◆ **To do**
Retype, exactly and with both ends included, the lines below from the one containing "The height and" through the end; omit the pictures.
----------
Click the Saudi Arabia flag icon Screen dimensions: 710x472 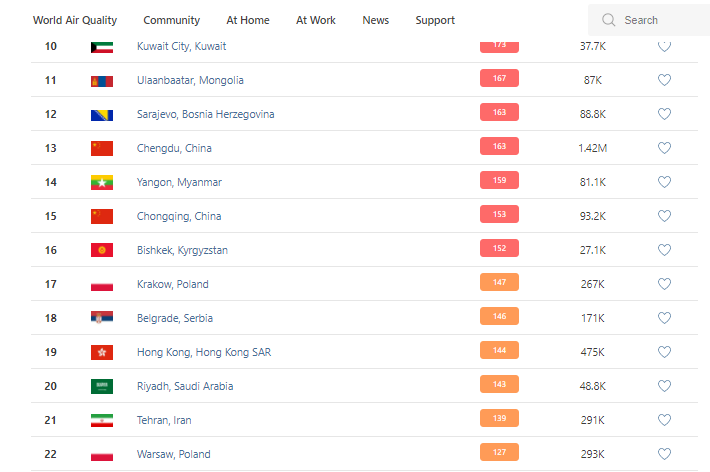pyautogui.click(x=102, y=386)
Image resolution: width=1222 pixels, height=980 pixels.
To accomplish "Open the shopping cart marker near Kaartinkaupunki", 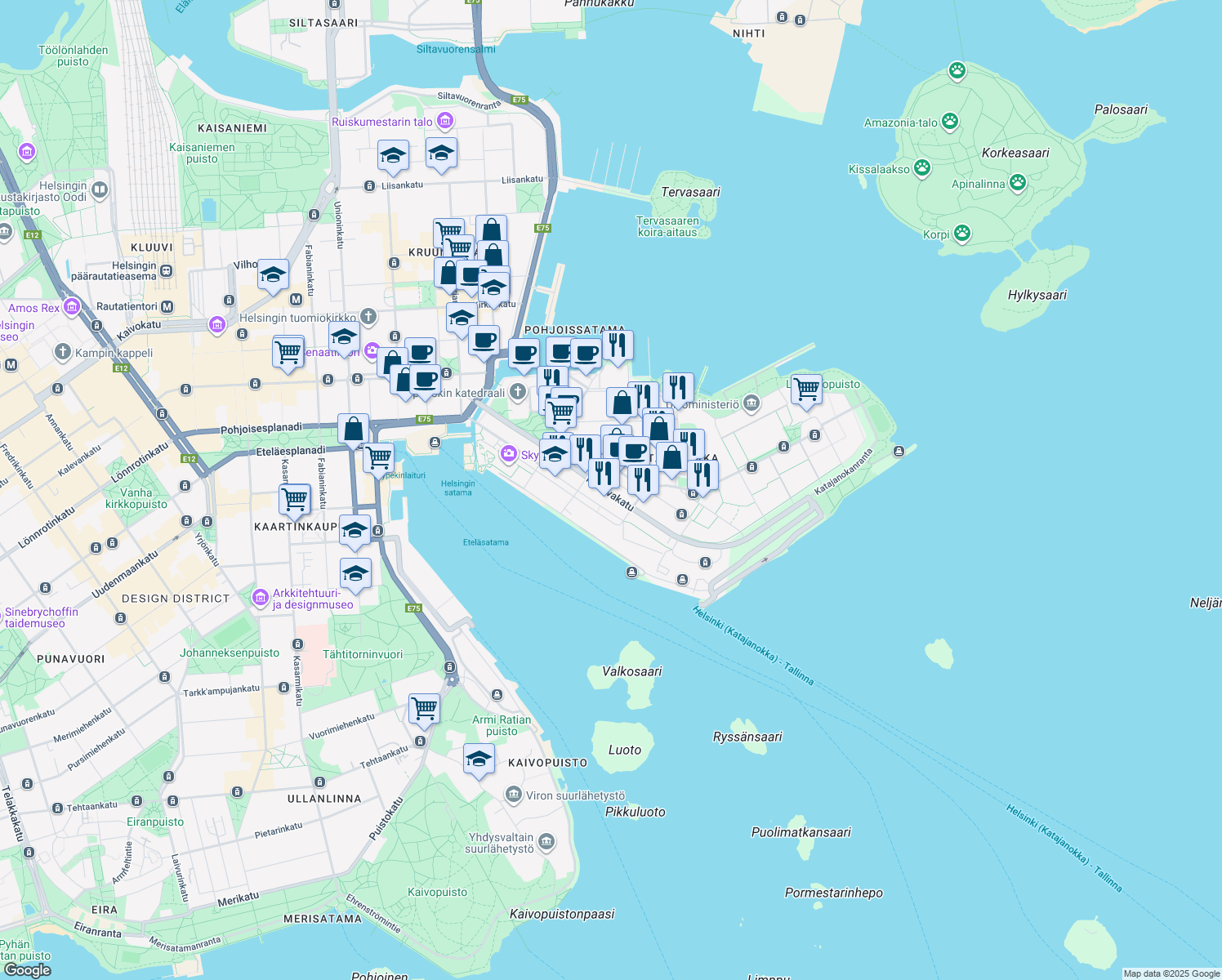I will coord(294,497).
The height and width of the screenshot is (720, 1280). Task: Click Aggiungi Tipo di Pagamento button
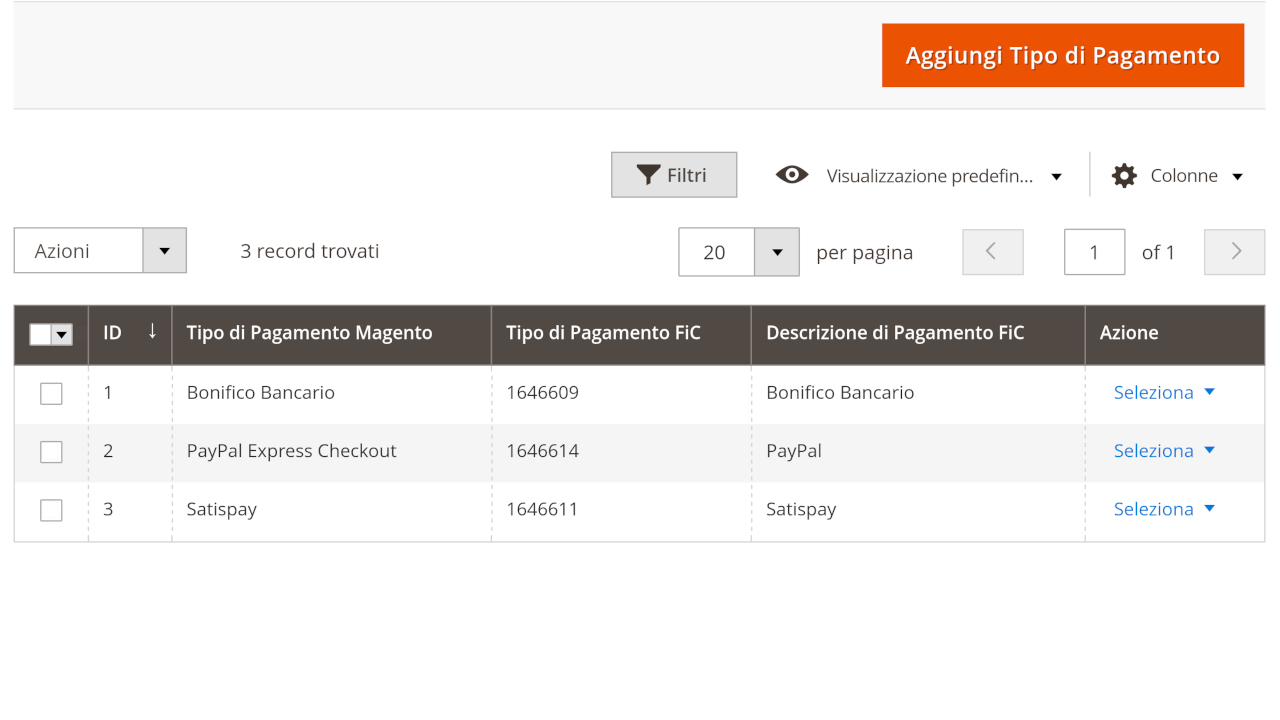pyautogui.click(x=1062, y=56)
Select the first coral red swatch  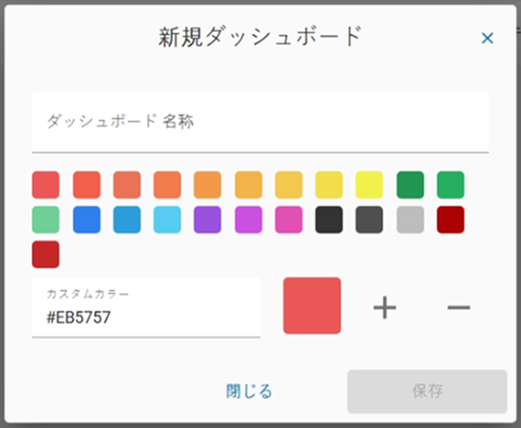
----------
◆ **Written solution**
The height and width of the screenshot is (720, 1280). Task: Click Aggiungi Tipo di Pagamento button
pyautogui.click(x=1062, y=56)
Select the first coral red swatch  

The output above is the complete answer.